Some of the other subjects he chose to explore also shocked and provoked his contemporary: he treated taboo subjects such as puberty and the bohemian life.
An important part of his work is made up of variations on the same themes.
Thus the "Frieze of life" series for revisited the same motifs, sometimes decades apart: the growth and decline of love in paintings such as "The Kiss" and "Jealousy"; deep and ultimately existentialist anxiety, memorably expressed in "The Scream"; and death, in for example "The Death Bed".
These are timeless topics, as modern today as they were a century ago. This why he has maintained an important place even in popular culture, featured in everything from t-shirts to films.
And yet Munch was for years neglected in his native country.
He bequeathed his work to the city of Oslo in April 1940, to protect it from the Nazis who had invaded only a few days earlier.
But after the war ended, his work were packed off to an unexciting building in a remote district of the Norwegian capital.
Visitor numbers were usually moderate, and security was sorely lacking, which helps explain how two different versions of "The Scream" were stolen: one in 1994 in the National Gallery, and another in 2004 in the Munch museum.
Both were later recovered.
However, the era of neglect seems about to end in Munch's home country, perhaps due to the tremendous response to recent exhibitions of his work abroad.
In Paris, London and Frankfurt, a million people have recently visited "The Modern Eye" exhibitions.
A version of "The Scream", the only one in private hands, was sold for a record US$119.9 million in New York last year.
And the Oslo authorities, after years of rather embarrassing procrastination, finally agreed this week to build a new Munch Museum, in a more dignified building.
It is scheduled to open in 2018, so seven decades after his death, Munch will finally find a home.
|---|
■ **STATED TASK**:
List every individual painting named by title in the text about Munch above.

Records from a data collection
|---|
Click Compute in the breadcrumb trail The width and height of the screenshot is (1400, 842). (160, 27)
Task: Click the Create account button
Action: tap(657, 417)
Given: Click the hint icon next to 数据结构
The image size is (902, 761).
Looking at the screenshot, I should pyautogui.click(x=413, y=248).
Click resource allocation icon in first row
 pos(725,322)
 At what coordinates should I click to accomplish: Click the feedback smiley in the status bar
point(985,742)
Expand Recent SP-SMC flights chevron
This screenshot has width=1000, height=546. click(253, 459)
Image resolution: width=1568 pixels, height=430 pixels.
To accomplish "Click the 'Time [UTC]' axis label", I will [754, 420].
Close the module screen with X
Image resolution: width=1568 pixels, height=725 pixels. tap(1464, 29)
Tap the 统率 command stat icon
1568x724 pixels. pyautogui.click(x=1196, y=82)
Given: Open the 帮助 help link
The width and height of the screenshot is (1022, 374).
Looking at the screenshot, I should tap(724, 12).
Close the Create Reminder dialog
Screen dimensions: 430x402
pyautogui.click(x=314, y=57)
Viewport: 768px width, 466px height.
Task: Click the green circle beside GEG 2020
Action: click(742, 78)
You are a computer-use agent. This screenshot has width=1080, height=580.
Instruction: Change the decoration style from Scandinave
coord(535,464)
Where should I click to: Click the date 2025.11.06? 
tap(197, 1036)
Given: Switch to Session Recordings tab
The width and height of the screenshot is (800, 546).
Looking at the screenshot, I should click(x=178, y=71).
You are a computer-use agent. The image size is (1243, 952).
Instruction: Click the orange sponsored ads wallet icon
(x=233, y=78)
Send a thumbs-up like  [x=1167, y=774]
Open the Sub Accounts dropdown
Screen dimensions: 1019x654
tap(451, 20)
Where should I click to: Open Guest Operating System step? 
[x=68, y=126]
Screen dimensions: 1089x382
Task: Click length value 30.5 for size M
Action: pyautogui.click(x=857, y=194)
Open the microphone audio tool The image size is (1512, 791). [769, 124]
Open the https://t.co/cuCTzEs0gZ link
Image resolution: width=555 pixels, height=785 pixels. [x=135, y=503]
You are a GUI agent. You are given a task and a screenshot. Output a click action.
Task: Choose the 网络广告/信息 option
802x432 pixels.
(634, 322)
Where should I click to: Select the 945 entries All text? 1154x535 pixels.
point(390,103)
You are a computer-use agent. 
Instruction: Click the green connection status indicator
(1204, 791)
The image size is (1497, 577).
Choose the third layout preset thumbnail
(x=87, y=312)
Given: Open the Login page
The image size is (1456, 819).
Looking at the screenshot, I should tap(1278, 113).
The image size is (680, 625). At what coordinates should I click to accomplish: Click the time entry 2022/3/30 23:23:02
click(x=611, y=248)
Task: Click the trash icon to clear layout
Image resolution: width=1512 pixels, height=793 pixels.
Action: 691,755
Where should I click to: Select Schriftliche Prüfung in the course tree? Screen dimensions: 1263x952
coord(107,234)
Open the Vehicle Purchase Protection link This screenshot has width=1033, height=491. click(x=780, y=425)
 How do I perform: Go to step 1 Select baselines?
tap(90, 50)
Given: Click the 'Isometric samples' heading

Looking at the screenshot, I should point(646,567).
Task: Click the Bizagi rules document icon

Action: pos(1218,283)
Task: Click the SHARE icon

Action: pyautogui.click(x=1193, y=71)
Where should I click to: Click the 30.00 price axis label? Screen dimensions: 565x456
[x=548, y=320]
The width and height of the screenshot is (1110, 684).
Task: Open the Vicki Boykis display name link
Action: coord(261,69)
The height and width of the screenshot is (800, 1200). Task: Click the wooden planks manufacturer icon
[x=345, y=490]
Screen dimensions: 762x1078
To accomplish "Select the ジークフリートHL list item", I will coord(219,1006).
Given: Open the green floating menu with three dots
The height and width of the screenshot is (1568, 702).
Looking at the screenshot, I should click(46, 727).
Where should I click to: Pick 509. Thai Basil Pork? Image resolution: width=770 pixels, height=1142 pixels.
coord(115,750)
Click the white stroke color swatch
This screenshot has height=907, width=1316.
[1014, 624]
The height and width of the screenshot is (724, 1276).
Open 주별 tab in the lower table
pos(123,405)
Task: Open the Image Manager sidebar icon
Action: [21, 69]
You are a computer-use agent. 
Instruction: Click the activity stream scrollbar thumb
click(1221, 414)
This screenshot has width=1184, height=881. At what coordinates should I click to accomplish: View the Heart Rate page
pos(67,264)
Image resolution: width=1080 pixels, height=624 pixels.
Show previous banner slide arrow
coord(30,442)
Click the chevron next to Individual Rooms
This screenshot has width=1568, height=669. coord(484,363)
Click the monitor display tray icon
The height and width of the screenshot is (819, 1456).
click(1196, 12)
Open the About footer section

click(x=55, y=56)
|---|
■ **CORRECT ANSWER**:
"The Kiss", "Jealousy", "The Scream", "The Death Bed"